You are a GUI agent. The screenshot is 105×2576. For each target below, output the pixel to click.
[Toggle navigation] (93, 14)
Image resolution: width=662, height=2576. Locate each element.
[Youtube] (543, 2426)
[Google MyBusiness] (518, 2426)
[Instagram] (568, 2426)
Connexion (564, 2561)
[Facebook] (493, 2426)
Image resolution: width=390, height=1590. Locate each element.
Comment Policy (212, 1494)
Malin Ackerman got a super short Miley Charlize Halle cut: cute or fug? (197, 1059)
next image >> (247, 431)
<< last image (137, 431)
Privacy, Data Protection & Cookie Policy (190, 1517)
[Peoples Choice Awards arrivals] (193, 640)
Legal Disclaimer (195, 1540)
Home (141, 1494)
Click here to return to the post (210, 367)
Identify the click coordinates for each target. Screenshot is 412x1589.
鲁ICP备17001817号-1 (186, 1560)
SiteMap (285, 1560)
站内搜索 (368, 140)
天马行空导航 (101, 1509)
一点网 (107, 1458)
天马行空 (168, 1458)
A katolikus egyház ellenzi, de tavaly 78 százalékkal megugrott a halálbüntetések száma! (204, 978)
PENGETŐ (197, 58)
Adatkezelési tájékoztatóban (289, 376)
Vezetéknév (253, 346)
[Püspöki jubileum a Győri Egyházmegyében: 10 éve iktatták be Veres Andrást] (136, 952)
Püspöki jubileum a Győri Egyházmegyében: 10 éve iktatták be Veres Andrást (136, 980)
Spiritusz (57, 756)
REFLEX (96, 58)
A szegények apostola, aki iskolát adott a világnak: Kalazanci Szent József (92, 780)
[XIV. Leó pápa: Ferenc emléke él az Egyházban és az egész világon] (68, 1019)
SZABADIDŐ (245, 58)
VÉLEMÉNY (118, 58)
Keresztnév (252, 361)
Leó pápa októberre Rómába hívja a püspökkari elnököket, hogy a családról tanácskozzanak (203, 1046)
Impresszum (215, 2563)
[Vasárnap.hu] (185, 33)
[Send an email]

:: Exercise instructions ::
Find the line that contains "SZABADIDŐ (245, 58)". Write out that line and every line after it through the end of the data, exactly, and nothing else.

:: Answer space ::
SZABADIDŐ (245, 58)
VÉLEMÉNY (118, 58)
Keresztnév (252, 361)
Leó pápa októberre Rómába hívja a püspökkari elnököket, hogy a családról tanácskozzanak (203, 1046)
Impresszum (215, 2563)
[Vasárnap.hu] (185, 33)
[Send an email]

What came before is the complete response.